— START —

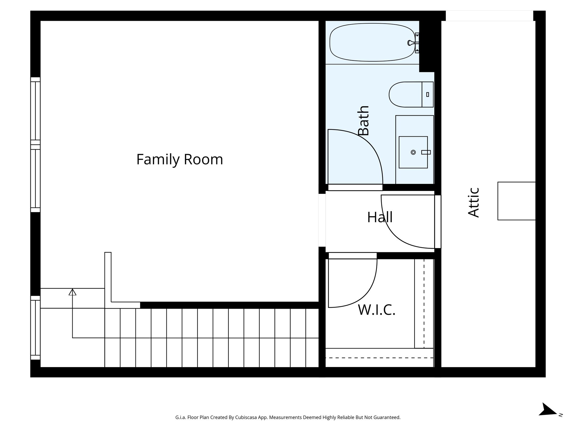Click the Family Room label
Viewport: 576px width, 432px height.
click(179, 159)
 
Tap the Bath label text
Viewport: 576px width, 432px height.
click(363, 121)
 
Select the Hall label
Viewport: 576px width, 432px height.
click(380, 217)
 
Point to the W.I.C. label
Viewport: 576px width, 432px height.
click(377, 310)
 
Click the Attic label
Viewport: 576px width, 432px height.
click(474, 202)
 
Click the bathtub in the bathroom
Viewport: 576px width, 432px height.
click(371, 42)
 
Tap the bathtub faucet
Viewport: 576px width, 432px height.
click(411, 43)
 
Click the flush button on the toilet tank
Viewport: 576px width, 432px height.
click(428, 94)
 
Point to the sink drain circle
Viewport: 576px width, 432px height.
click(413, 152)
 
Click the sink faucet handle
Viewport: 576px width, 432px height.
click(426, 152)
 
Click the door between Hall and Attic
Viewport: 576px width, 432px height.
click(437, 222)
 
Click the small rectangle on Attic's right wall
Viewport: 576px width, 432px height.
click(516, 201)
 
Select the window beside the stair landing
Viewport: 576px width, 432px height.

— END —

Can you write out every line of the records above again, requests included, with each click coordinate in the answers multiplied by 1.1 and rounded to a whole number, halves going up? Leave the pictures out of your answer.

▶ Written solution
Click the Family Room label
Viewport: 576px width, 432px height.
click(197, 175)
 
Tap the Bath label text
Viewport: 576px width, 432px height.
click(399, 133)
 
Select the Hall label
Viewport: 576px width, 432px height.
click(418, 239)
 
Point to the W.I.C. label
Viewport: 576px width, 432px height.
click(415, 341)
 
Click the Attic label
Viewport: 576px width, 432px height.
click(521, 222)
 
Click the bathtub in the bathroom
Viewport: 576px width, 432px height.
click(408, 46)
 
Tap the bathtub faucet
Viewport: 576px width, 432px height.
click(452, 47)
 
Click the flush button on the toilet tank
Viewport: 576px width, 432px height.
click(471, 103)
 
Point to the sink drain circle
Viewport: 576px width, 432px height.
click(454, 167)
 
Click the sink faucet handle
Viewport: 576px width, 432px height.
click(469, 167)
 
Click the door between Hall and Attic
Viewport: 576px width, 432px height.
click(481, 244)
 
Click the small rectangle on Attic's right wall
Viewport: 576px width, 432px height.
click(568, 221)
 
Select the window beside the stair landing
Viewport: 576px width, 432px height.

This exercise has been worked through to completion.